Abstract

This article uses a discursive analysis of personal blogging handbooks and personal blogs to reflect on the politics of user-generated content (UGC) as it is created, circulated, valuated, quantified, and monetized by different social media platforms. In doing so, this article traces the contours of an increasingly commercialized blogosphere and the tensions and perceived trade-offs that ensue for professional and quotidian bloggers. By reconstructing the ecology of platforms that form the sociotechnical machinery of the blogosphere, the rifts between the empowerment rhetoric of Web 2.0 and the statistical and experiential realities faced by quotidian bloggers become palpable.

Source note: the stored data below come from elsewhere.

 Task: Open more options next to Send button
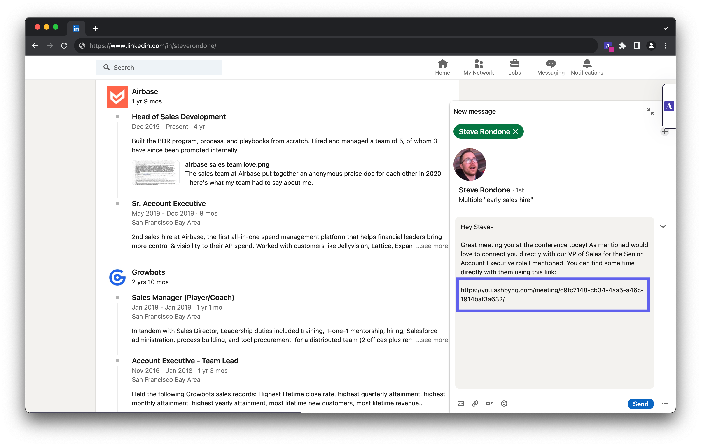click(x=665, y=403)
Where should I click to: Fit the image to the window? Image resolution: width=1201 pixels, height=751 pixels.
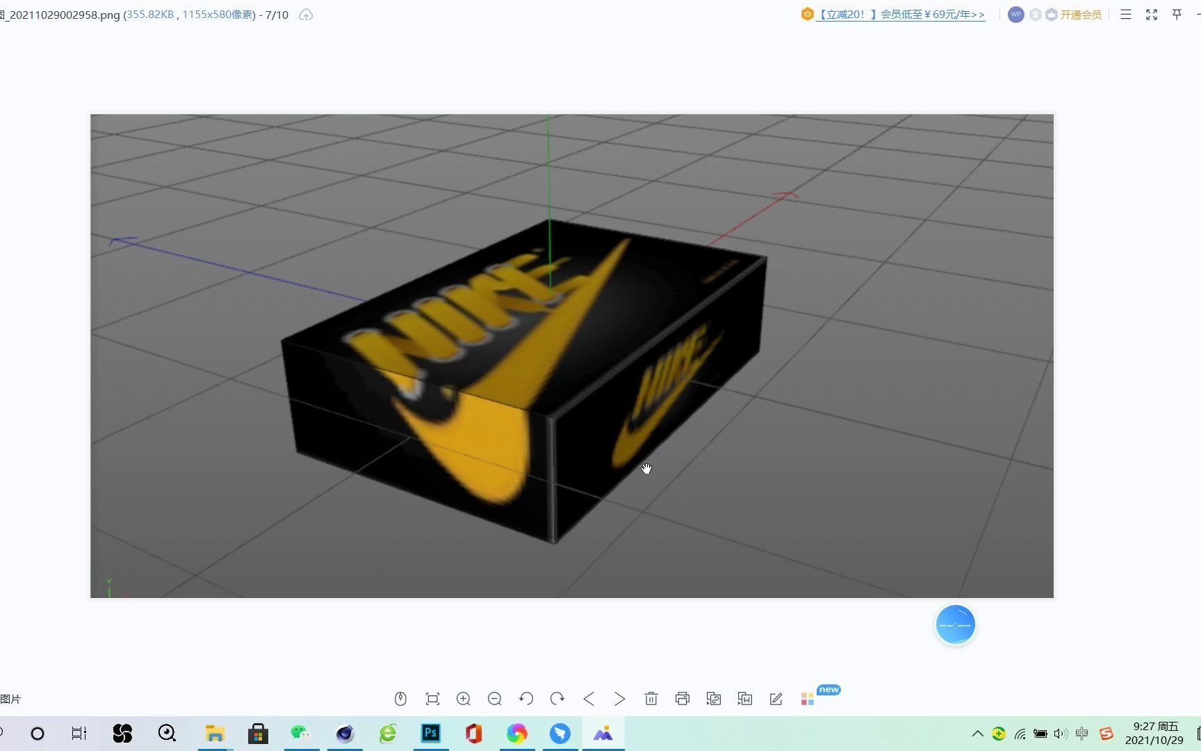coord(432,698)
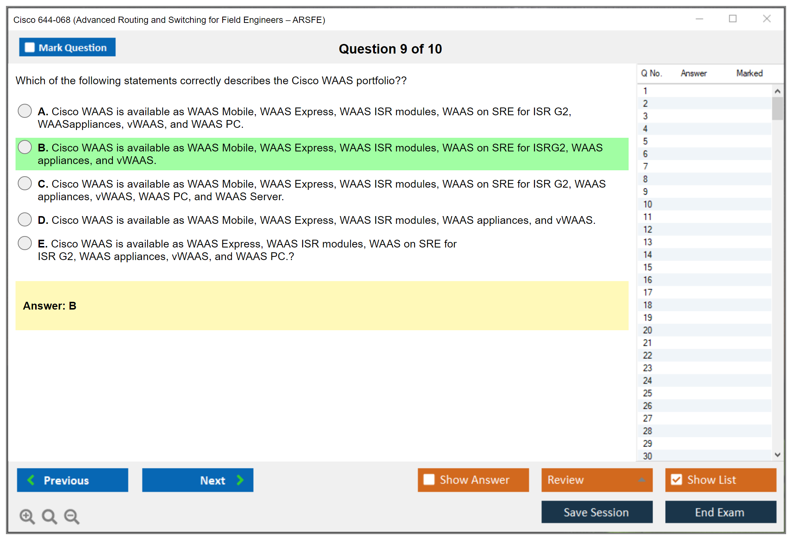Click the green right arrow on Next
795x543 pixels.
(x=240, y=480)
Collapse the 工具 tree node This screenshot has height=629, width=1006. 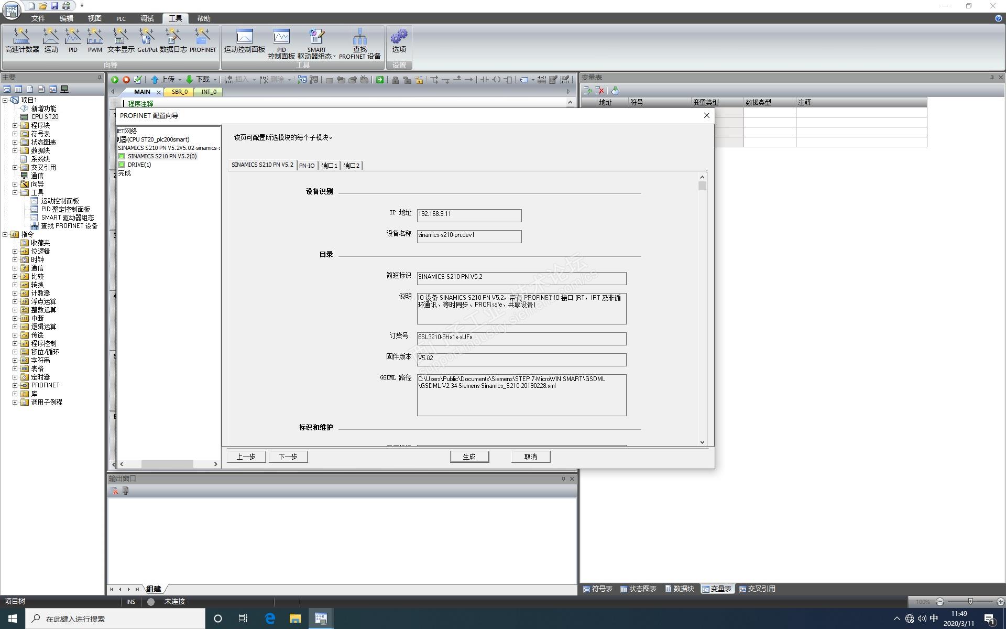point(15,192)
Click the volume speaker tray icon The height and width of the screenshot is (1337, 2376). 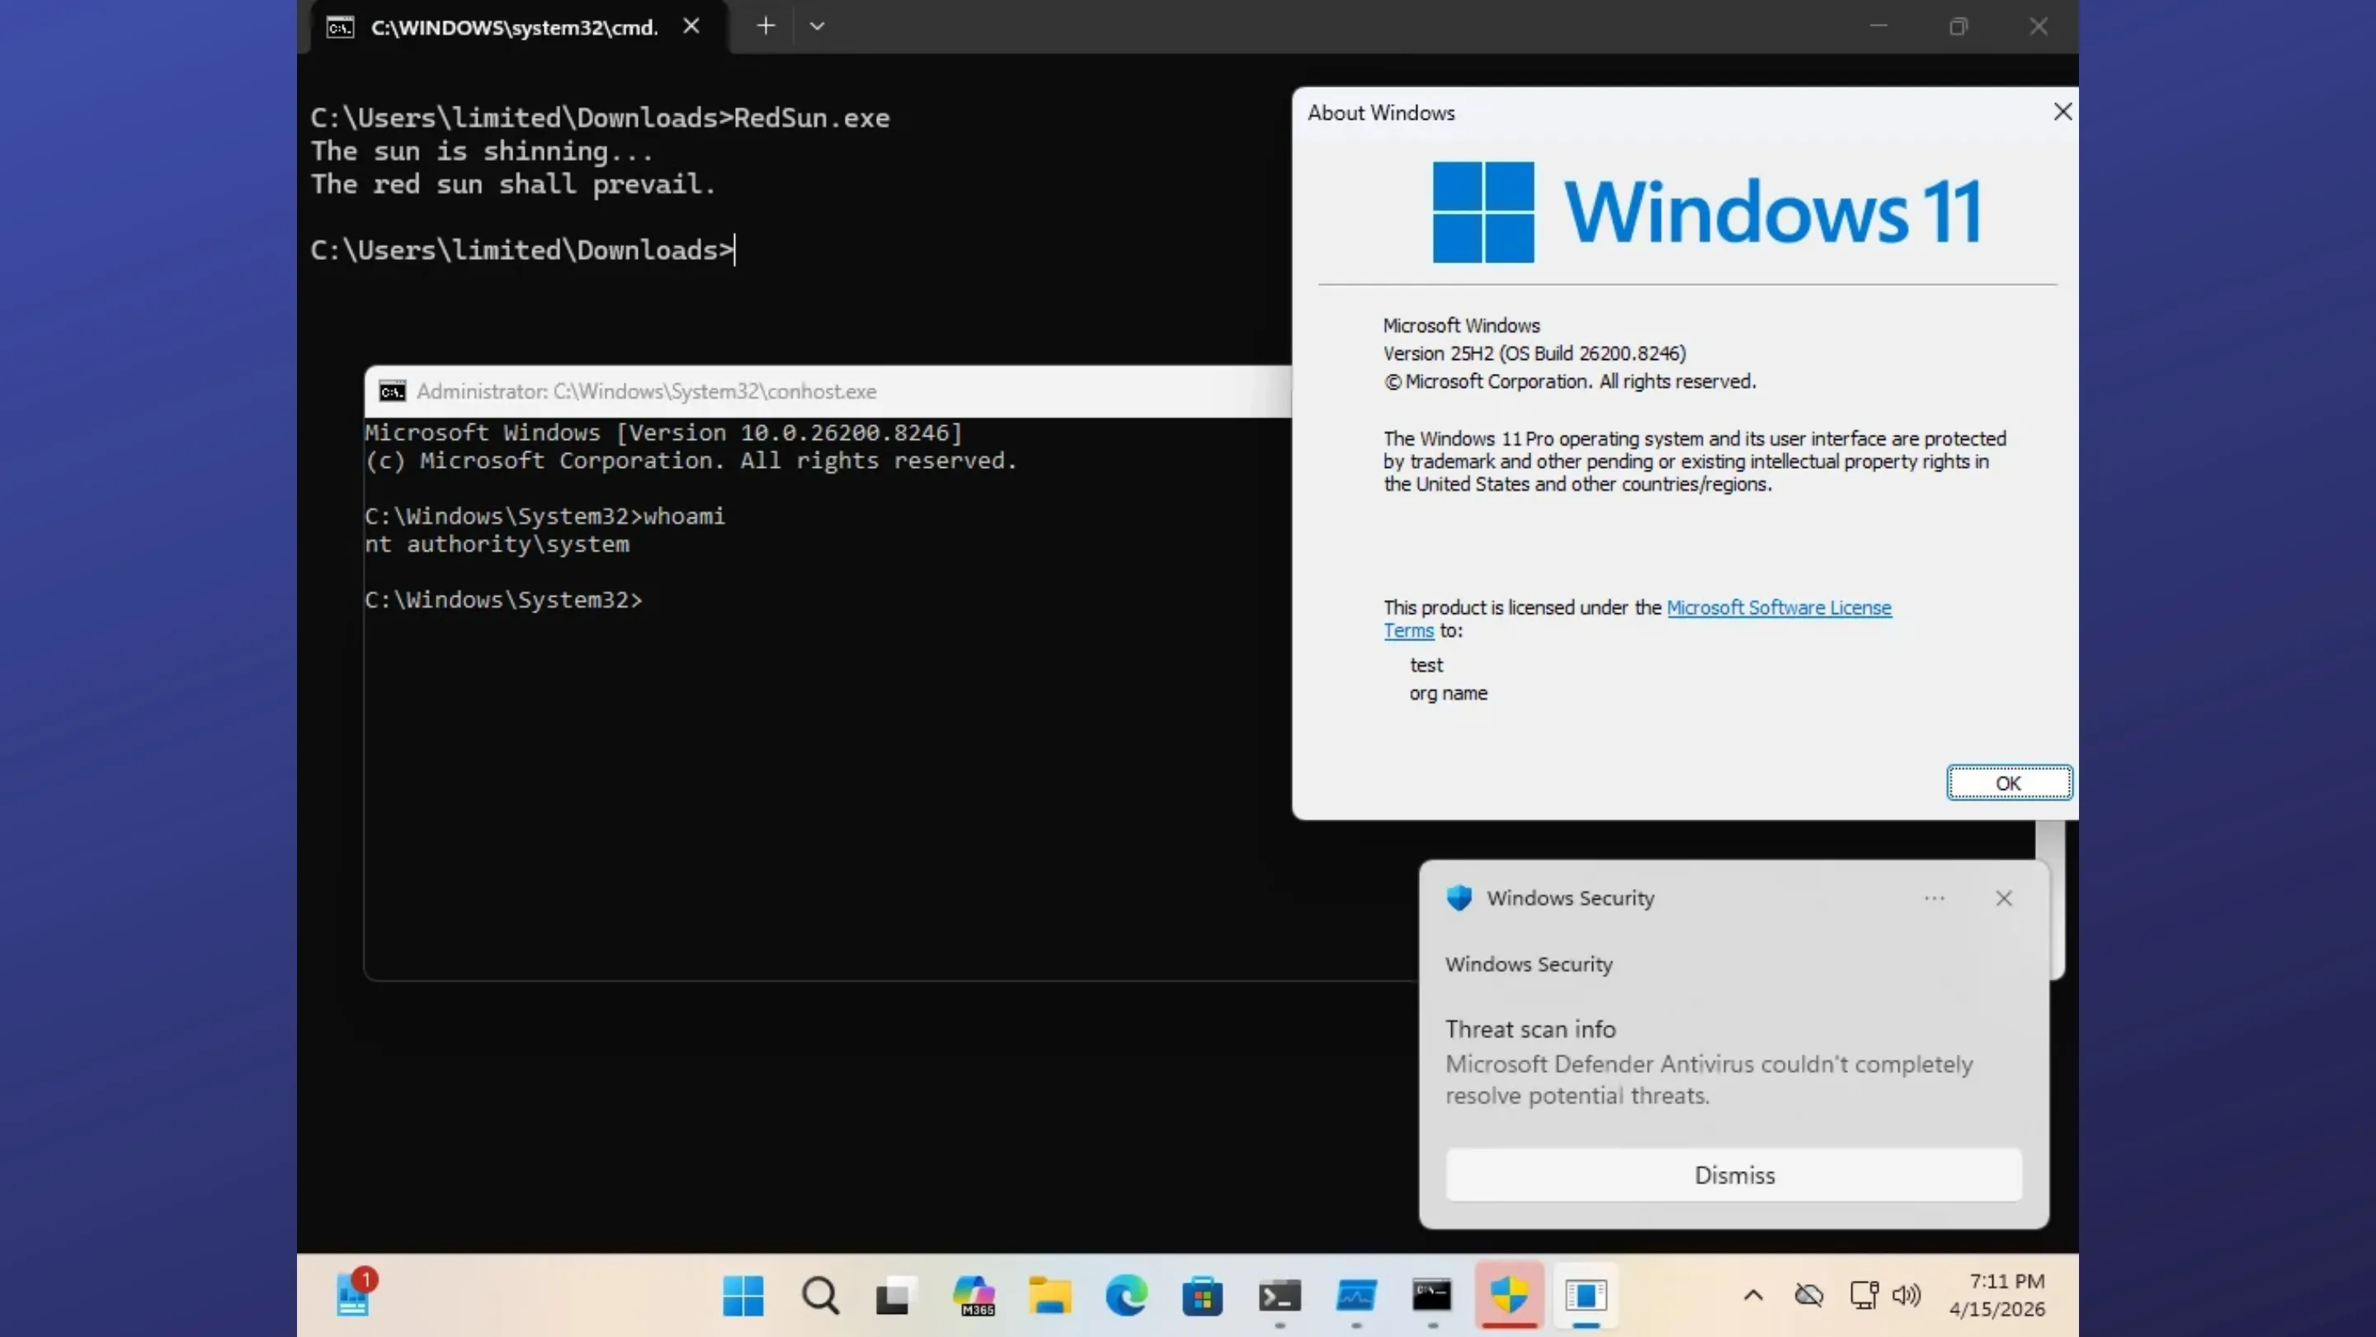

Suspended between a vibrant vision of blogging as a surefire ticket to fame and fortune and a sobering structural reality of obscurity and tedium, bloggers are recalibrating their collective delusions of grandeur by constructing alternative economies of exchange. Instead of valuating their self-professed labor monetarily or quantitatively, bloggers are reverting to more attainable small-scale social exchanges that are qualitative in form. More than hits, links, and votes, bloggers appear to value a virtual pat on the back, a reassuring remark, a sincere conversation. However, as the machinery of the blogosphere chugs on, the sociotechnical biases of its architectures of participation will be increasingly unable to cater to these bloggers’ needs. This article demonstrates how the politics of UGC can illuminate the infectious rhetoric of Web 2.0, situate the enterprise of blogging within the socioeconomic logic of prosumption, and pave the way toward a better understanding of our communal media futures.